1. The performance of `mtlStateListParser_a` is bad, it runs 10 times slower than `pureListParser_a`. Inspecting CORE we can observe that GHC jumps between `(# a,b #)` and `(a,b)` representations all the time.
2. If we add a specialize pragma `{-# SPECIALIZE mtlStateListParser_a :: Strict.State [Char] Bool #-}`, the performance of `mtlStateListParser_a` is good (exactly the same as `pureListParser_a`).
3. If we do NOT use specialize pragma, but we use explicite, non- polymorphic type signature `mtlStateListParser_a_typed :: Strict.State [Char] Bool`, the performance is bad (!), identical to the polymorphic version without specialization.
4. If we use SPECIALIZE pragma together with explicite, non-polymorphic type, so we use BOTH `mtlStateListParser_a_typed :: Strict.State [Char] Bool` AND `{-# SPECIALIZE mtlStateListParser_a_typed :: Strict.State [Char] Bool #-}` we get the good performance.
5. If we transform `pureListParser_a` to
{{{ mtlStateListParser_a_let :: Strict.MonadState [Char] m => m Bool mtlStateListParser_a_let = go where go = Strict.get >>= \case 'a':s -> Strict.put s >> go [] -> return True _ -> return False {-# INLINE mtlStateListParser_a_let #-} }}}
we again get the good performance without the need to use `SPECIALIZE` pragmas.

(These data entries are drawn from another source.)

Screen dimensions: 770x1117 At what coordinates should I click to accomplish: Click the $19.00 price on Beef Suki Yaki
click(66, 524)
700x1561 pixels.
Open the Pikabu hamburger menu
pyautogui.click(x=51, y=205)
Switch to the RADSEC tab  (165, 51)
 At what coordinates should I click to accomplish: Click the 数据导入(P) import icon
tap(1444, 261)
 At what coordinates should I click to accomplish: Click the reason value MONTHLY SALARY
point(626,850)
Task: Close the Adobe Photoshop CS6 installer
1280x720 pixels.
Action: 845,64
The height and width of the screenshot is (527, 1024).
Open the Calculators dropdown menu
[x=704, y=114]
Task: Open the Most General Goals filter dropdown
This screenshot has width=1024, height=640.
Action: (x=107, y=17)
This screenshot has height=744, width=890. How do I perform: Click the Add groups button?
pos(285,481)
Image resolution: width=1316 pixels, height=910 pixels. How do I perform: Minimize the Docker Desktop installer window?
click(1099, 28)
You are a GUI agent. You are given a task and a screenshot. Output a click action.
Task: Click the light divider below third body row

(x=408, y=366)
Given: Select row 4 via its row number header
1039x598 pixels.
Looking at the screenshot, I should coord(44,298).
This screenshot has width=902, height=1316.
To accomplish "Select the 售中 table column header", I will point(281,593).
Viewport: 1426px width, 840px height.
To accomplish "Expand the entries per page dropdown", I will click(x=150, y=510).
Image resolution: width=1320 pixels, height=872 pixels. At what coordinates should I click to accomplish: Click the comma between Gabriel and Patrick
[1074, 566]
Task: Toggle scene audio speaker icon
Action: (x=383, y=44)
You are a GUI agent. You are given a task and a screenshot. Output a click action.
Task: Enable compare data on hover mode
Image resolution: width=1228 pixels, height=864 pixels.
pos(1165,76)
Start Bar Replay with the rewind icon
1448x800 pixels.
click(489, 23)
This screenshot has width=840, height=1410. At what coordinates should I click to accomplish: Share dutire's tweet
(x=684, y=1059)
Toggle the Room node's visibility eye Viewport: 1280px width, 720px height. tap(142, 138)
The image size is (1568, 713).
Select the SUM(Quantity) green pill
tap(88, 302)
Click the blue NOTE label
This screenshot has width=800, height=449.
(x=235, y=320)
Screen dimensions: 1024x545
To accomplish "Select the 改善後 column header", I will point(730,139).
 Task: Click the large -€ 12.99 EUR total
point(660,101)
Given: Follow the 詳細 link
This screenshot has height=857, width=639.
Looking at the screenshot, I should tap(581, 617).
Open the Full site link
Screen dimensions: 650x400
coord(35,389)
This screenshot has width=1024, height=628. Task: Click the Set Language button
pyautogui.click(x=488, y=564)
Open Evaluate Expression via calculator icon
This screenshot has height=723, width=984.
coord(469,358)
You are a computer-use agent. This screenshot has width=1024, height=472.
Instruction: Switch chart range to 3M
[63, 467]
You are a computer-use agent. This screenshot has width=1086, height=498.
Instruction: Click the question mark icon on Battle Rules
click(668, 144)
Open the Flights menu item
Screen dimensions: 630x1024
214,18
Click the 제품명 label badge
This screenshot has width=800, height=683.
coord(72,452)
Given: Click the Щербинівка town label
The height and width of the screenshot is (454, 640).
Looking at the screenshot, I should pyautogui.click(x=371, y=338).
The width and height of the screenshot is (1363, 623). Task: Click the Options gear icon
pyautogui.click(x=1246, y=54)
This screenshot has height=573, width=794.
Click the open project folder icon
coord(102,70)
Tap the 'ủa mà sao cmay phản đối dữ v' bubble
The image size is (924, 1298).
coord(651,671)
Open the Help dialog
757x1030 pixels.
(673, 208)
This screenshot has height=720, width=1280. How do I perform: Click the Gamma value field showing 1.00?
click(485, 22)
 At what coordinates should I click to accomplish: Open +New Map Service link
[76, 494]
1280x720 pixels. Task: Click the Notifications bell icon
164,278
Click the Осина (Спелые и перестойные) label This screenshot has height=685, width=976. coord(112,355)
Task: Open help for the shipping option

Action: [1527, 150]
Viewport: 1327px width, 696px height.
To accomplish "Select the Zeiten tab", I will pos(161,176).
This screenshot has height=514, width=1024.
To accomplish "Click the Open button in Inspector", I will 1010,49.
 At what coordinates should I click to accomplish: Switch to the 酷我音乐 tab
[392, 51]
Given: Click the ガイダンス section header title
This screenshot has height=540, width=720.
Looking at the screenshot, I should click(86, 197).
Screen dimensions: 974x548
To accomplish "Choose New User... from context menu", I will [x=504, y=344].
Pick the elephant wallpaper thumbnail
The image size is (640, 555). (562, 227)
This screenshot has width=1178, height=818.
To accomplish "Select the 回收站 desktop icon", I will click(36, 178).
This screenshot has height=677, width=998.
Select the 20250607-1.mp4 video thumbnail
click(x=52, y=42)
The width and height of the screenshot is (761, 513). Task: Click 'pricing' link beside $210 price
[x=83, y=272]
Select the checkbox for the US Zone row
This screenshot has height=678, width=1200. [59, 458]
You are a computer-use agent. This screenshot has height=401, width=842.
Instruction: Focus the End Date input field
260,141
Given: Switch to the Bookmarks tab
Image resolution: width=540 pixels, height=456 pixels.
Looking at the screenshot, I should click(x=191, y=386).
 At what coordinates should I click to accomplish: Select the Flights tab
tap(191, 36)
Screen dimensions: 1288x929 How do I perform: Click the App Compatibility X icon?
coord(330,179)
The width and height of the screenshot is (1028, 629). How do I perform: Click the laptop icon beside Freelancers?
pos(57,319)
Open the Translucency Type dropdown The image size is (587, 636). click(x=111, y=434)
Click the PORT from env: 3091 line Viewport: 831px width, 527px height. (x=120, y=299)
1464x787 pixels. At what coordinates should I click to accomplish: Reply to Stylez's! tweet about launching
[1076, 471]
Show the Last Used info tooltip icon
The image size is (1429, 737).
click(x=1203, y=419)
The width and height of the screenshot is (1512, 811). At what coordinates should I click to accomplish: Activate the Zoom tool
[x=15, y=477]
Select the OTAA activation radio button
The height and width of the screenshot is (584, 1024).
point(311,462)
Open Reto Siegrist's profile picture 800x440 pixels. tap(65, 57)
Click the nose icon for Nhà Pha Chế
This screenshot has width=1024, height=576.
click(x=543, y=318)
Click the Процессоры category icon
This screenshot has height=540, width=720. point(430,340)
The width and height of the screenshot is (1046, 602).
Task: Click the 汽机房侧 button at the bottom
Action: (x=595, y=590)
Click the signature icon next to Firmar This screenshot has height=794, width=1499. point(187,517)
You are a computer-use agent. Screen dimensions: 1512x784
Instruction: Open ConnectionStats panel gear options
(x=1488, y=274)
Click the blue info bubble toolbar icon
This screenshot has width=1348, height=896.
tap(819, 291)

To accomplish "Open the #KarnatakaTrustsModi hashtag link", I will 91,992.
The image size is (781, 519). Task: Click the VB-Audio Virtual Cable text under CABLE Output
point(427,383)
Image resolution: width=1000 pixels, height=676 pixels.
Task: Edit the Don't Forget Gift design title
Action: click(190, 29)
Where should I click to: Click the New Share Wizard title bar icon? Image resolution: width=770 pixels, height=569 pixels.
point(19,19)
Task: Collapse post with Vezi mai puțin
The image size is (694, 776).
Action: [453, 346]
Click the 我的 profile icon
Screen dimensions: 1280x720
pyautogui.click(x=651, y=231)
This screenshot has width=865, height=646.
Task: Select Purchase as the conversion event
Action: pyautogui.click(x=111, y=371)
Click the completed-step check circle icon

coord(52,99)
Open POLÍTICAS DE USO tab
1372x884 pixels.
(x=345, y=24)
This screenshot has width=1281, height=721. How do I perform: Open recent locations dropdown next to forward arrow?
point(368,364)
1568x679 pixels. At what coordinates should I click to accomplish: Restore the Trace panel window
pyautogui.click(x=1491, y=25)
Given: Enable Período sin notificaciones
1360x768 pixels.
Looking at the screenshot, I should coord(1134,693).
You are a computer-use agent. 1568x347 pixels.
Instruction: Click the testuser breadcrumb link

6. The performance of all the functions that are not optimized as good as `pureListParser_a` is a lot worse in GHC 8.2.1-rc3 than in 8.0.2.
The above points raise the following questions:
1. Why GHC does not optimize `mtlStateListParser_a` the same way as `pureListParser_a` and where the jumping between `(# a,b #)` and `(a,b)` comes from?
2. Is there any way to tell GHC to automatically insert `SPECIALIZE` pragmas, especially in performance critical code?
3. Why providing very-explicite type signature `mtlStateListParser_a_typed :: Strict.State [Char] Bool` does not solve the problem unless we use `SPECIALIZE` pragma that tells the same as the signature?
4. Why the trick to alias the body of recursive function to a local variable `go` affects the performance in any way, especially when it does NOT bring any variable to the local let scope?
We've been testing this behavior in GHC 8.0.2 and 8.2.1-rc3 and several people reported exactly the same observations.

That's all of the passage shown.